START Information shown

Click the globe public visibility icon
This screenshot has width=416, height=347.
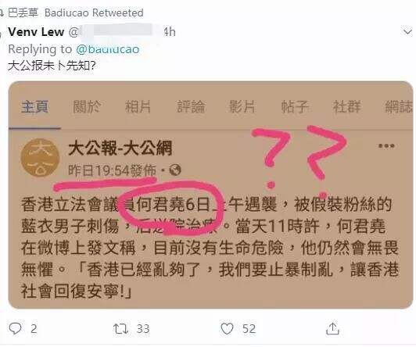(x=175, y=170)
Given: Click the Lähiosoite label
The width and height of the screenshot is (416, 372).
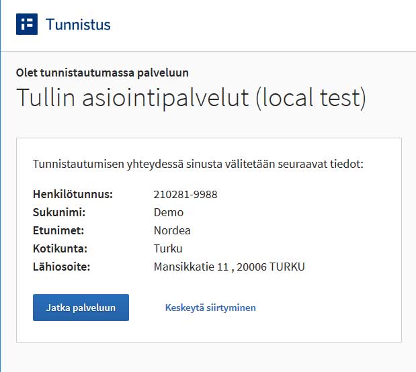Looking at the screenshot, I should coord(62,267).
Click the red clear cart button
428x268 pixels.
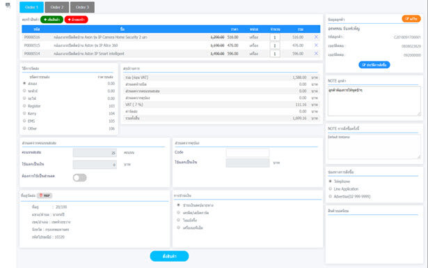click(76, 20)
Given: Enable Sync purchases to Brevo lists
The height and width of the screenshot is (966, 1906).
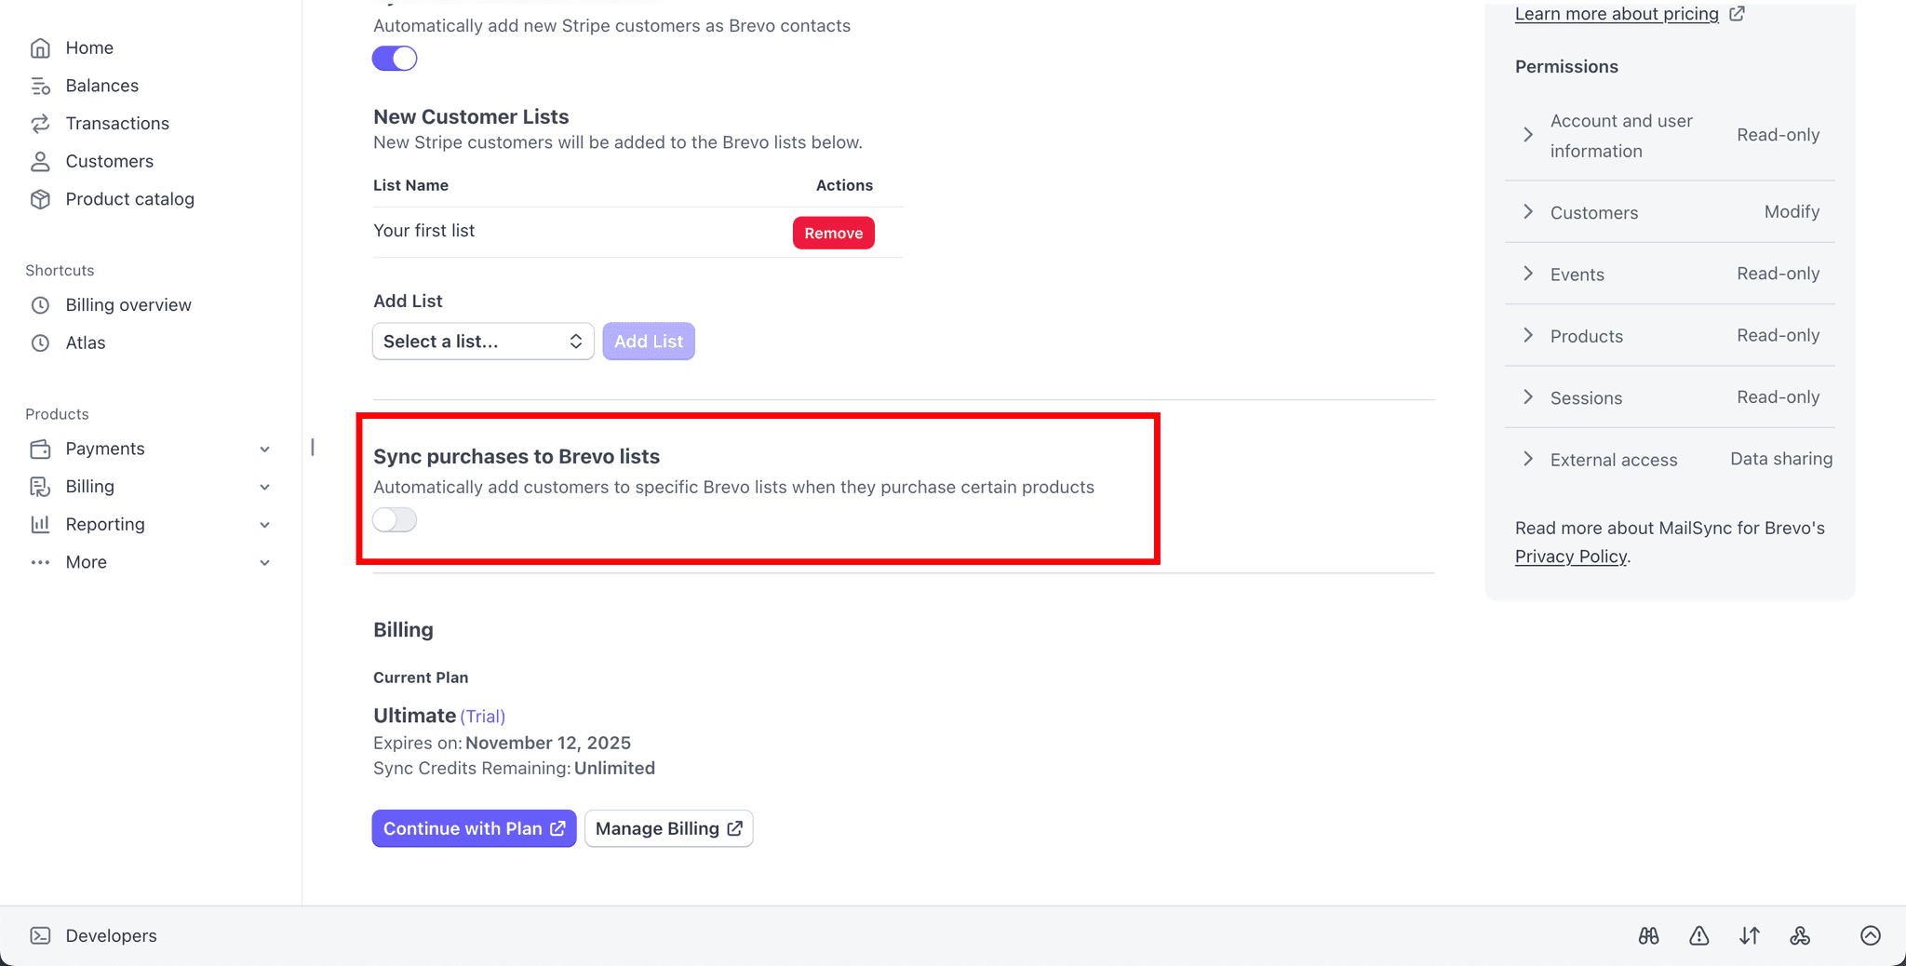Looking at the screenshot, I should tap(394, 519).
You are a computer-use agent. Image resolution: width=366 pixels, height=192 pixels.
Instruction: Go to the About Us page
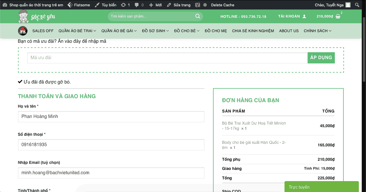click(289, 31)
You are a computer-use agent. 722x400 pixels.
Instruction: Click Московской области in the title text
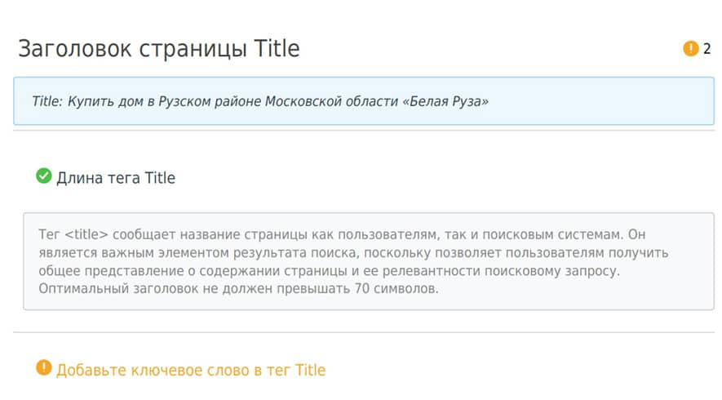[331, 101]
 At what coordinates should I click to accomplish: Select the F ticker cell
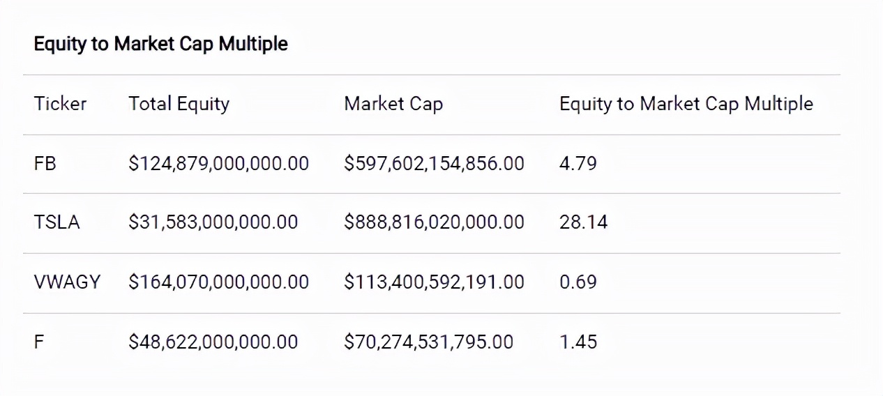click(39, 342)

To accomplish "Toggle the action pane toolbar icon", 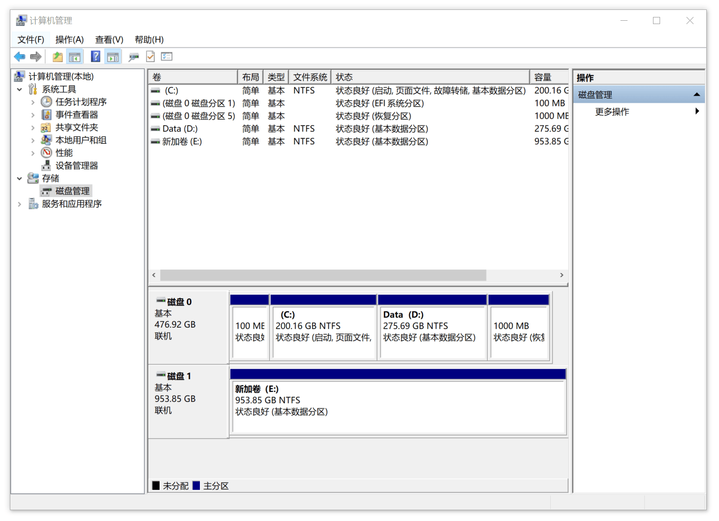I will point(113,57).
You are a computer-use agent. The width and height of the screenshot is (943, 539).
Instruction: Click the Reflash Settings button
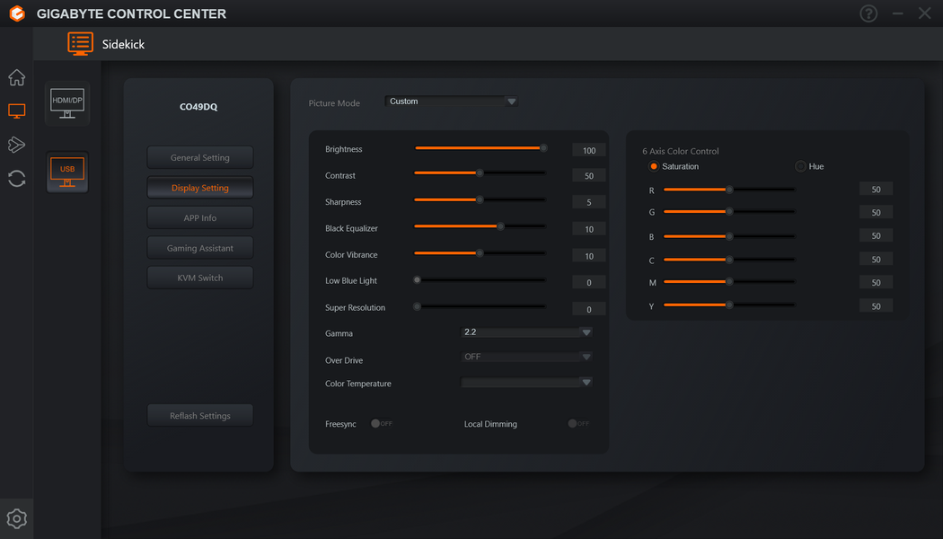pos(200,416)
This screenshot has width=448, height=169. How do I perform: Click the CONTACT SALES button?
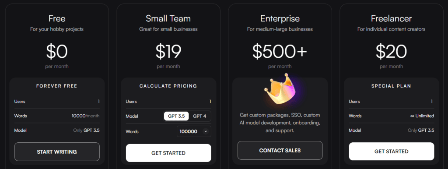280,151
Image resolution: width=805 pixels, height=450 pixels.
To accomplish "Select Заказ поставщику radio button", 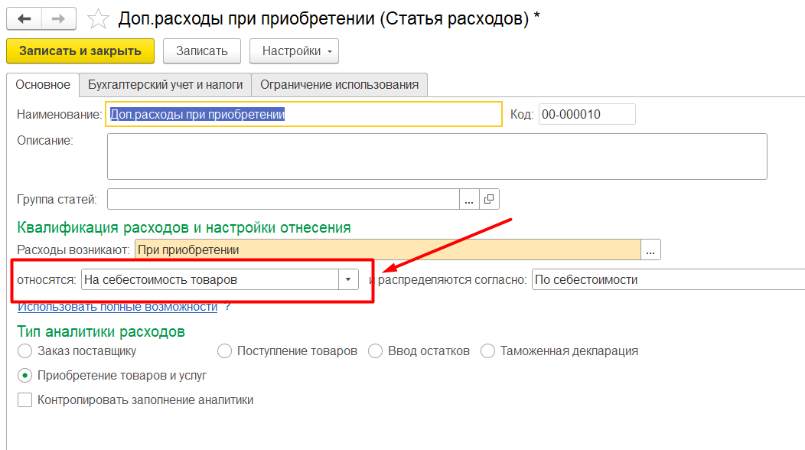I will (x=24, y=351).
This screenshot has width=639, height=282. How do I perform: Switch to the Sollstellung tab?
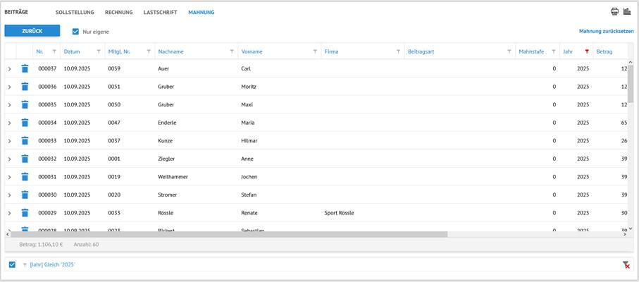(x=75, y=13)
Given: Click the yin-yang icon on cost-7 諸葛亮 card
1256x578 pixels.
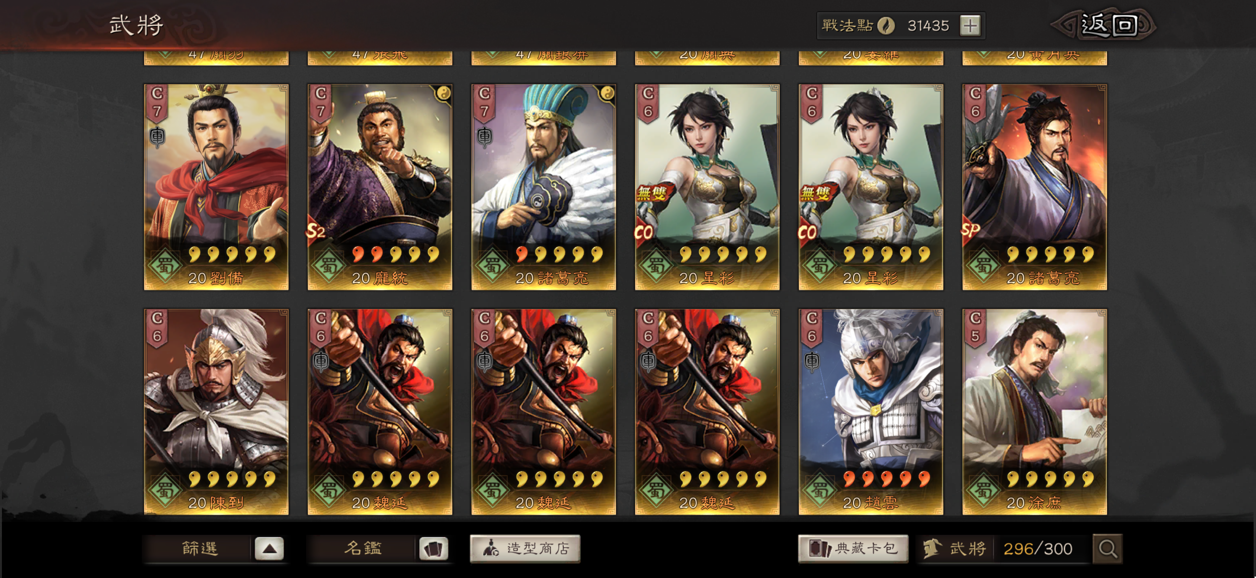Looking at the screenshot, I should (607, 93).
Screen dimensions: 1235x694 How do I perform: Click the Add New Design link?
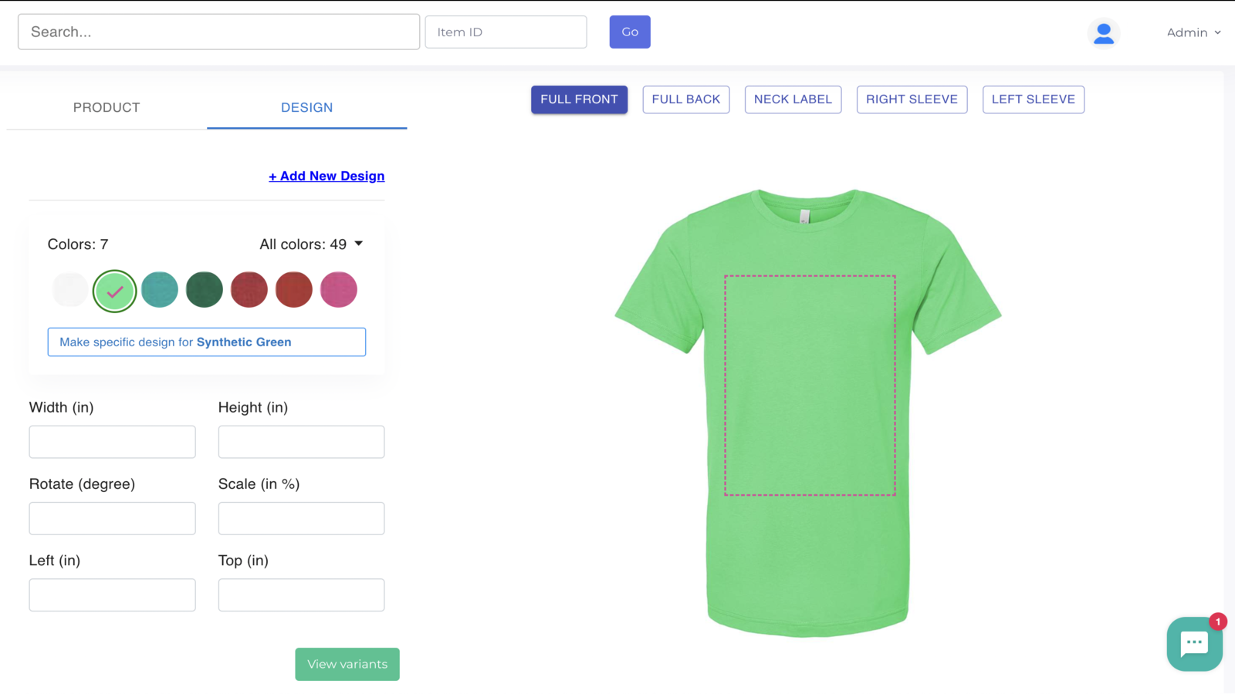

END Information shown

The task — If a line in the data contains the string "resolution", copy it.

Solved problem —
You are a computer-use agent. Image resolution: width=366 pixels, height=192 pixels.
Image resolution: width=805 pixels, height=450 pixels.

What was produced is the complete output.